_Provided information:_
■ ■ ■ ■

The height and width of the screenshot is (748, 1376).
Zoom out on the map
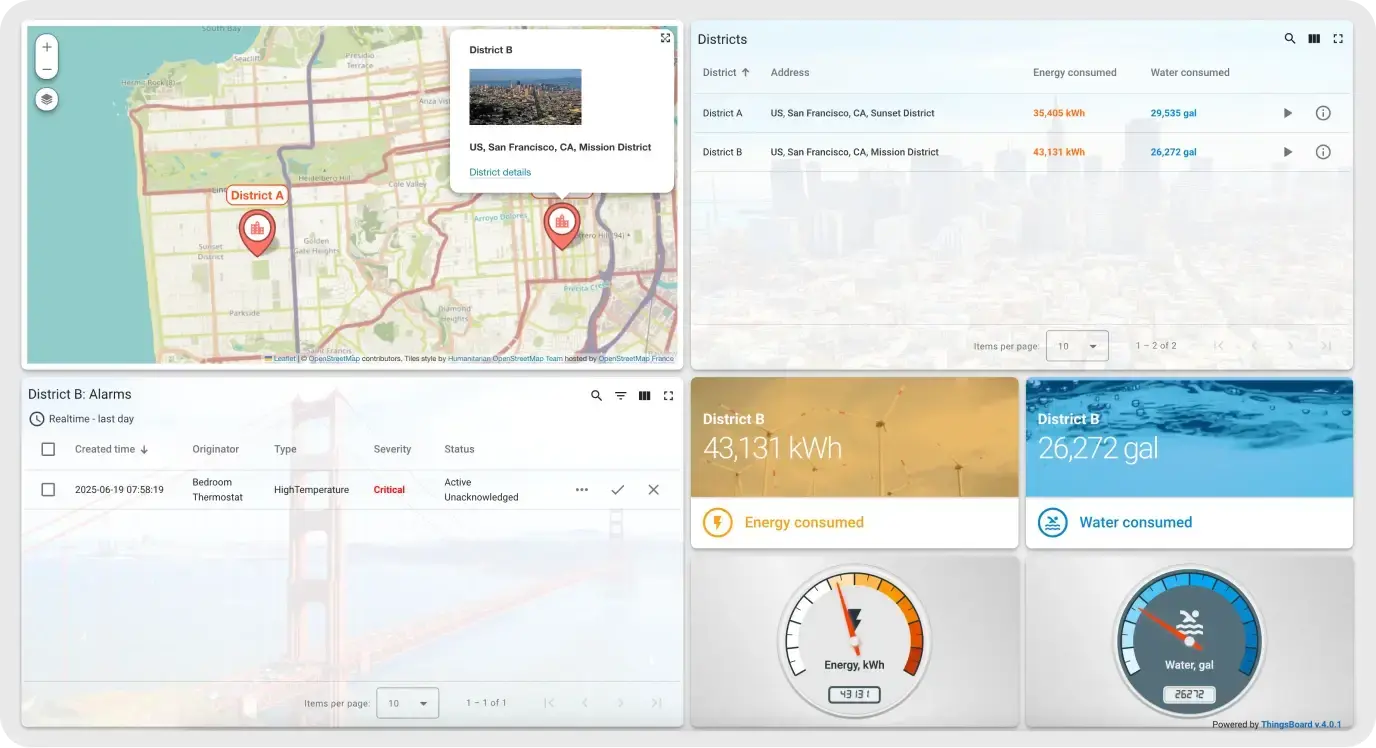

■ ■ ■ ■

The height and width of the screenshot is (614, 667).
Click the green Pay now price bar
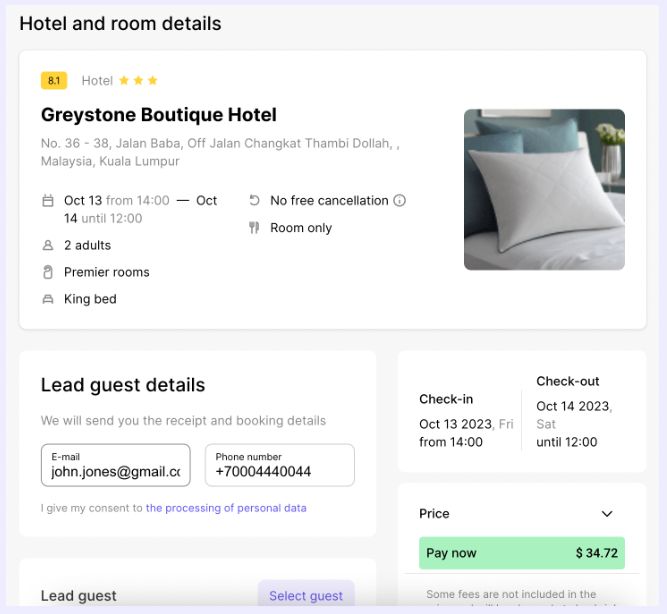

■ ■ ■ ■

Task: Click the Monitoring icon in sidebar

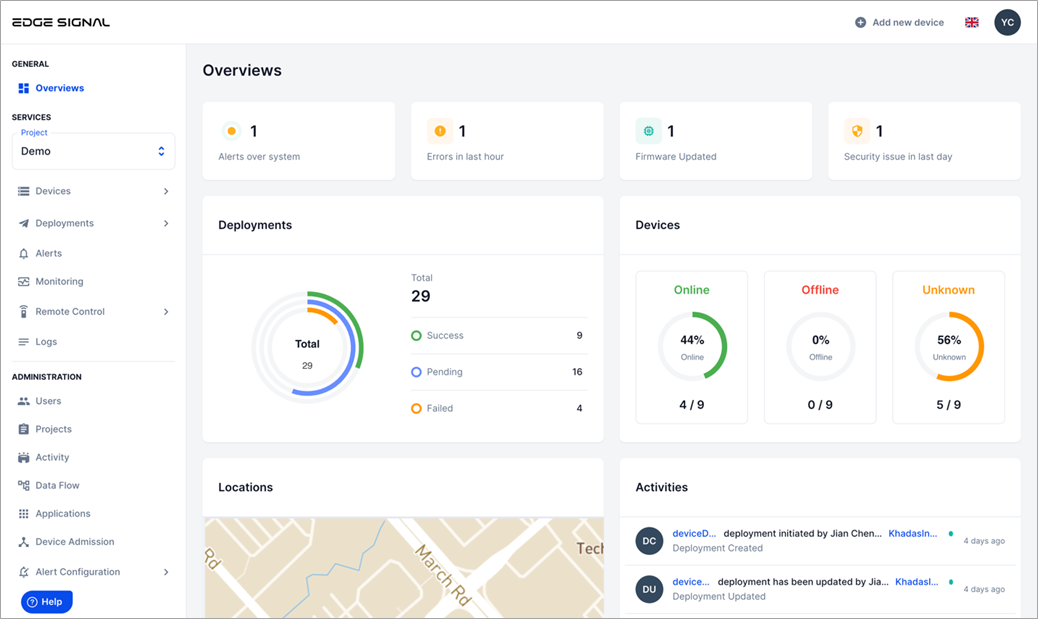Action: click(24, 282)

■ ■ ■ ■

_What you have to do:_
Transcribe the records above from the line holding "The height and width of the screenshot is (614, 667)." down to the line holding "Click the green Pay now price bar", inclusive, without adding anything.

_Task solution:_
The height and width of the screenshot is (614, 667).
Click the green Pay now price bar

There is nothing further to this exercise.